Gli autori parlano infine di “uno studio italiano” del 2004 “in cui l’uso di eparina (100 microg/mL) ha dimezzato l’infezione in cellule sperimentali iniettate con espettorato da un paziente con polmonite da coronavirus”. Certo, “i benefici clinici in una qualsiasi di queste infezioni virali devono ancora essere determinati”. Ma ci sono diversi modi in cui l’eparina può rivelarsi utile contro Covid19, bisognerà approfondire però con quale dosaggio. Secondo Thachil, “occorrerebbe studiare in vitro le funzioni antinfiammatorie, la protezione endoteliale e l’inibizione virale dell’eparina indipendentemente dalle proprietà anticoagulanti nello scenario Covid”.
Il professor Locatelli (Css) chiede prudenza – “Questo è il tempo della sobrietà comunicativa in ambito medico, della responsabilità nel diffondere messaggi e nel condurre studi clinici solidi. Si possono fare, anche in tempi di ‘guerra epidemica, studi che siano solidi e rigorosi” sui farmaci aveva detto appena ieri il presidente del Consiglio superiore di sanità (Css), Franco Locatelli, in conferenza stampa a Roma all’Istituto superiore di sanità. Lo scienziato ha ricordato che le analisi autoptiche hanno messo un luce il fatto che “una risposta esageratamente infiammatoria può contribuire in maniera rilevante” alle problematiche dei pazienti Covid, “e questo ha portato a sperimentare sostanze mirate a bloccare questa risposta.

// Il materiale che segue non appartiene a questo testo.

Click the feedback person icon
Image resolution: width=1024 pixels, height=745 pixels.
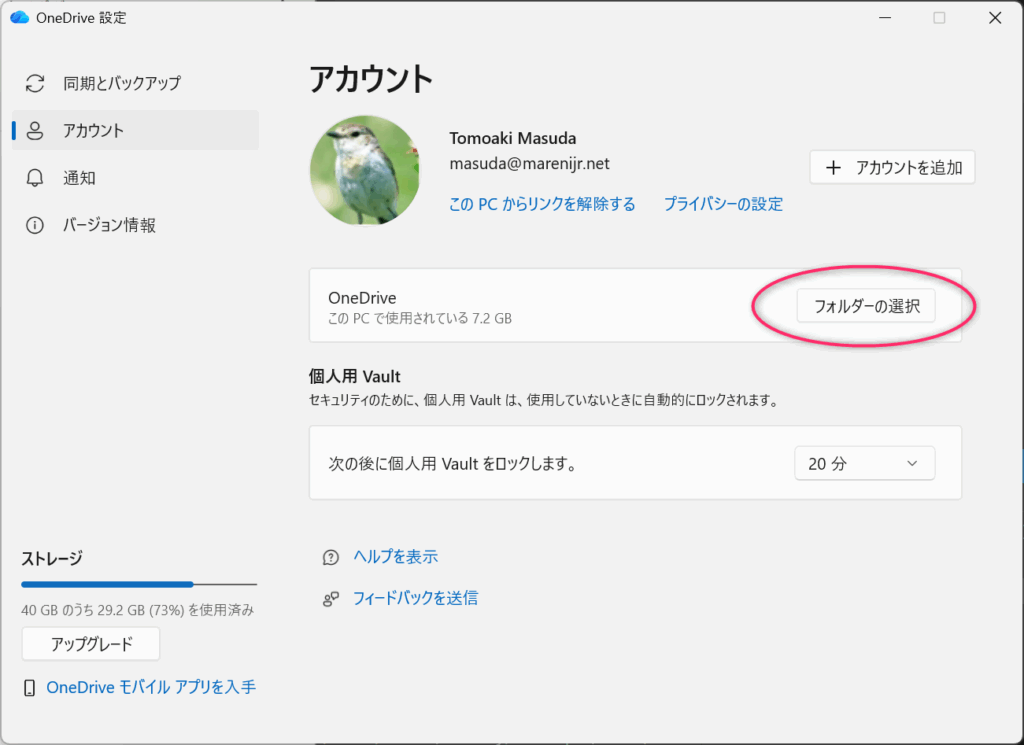pyautogui.click(x=330, y=599)
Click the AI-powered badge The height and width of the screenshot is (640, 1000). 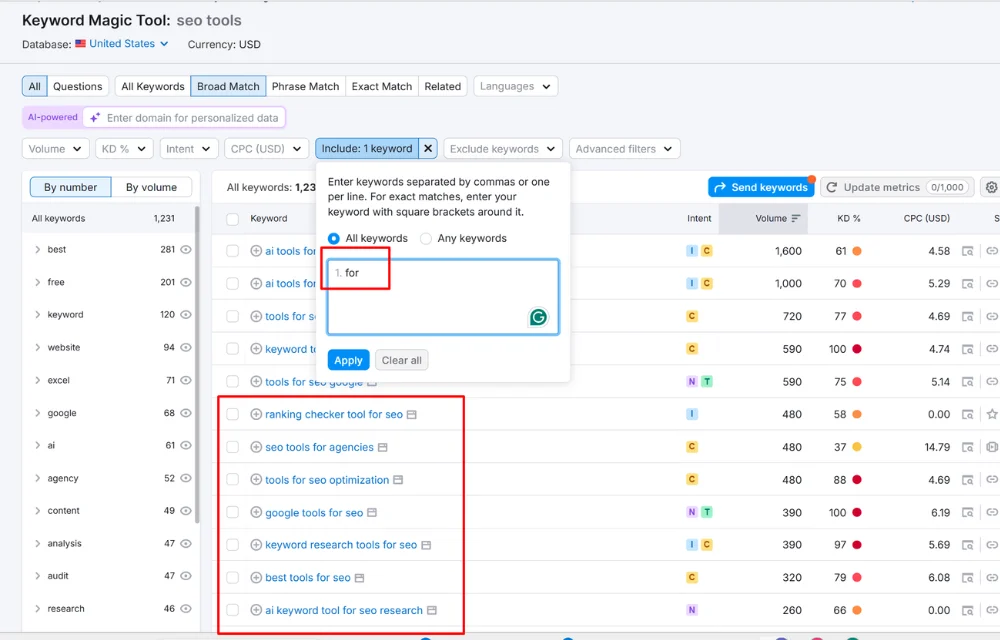(51, 117)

Ci sono anche immagini di occlusioni coagulative, micro-trombi a livello del microcircolo, e questo invece ha offerto lo spunto per le speculazioni sull’eparina. Non dimentichiamo però che l’eparina è un farmaco che ha qualche effetto collaterale, ci sono stati alcuni pazienti deceduti per complicanze emorragiche”, ha concluso l’esperto, invitando a “cautela, rigore e approcci metodologici inappuntabili”.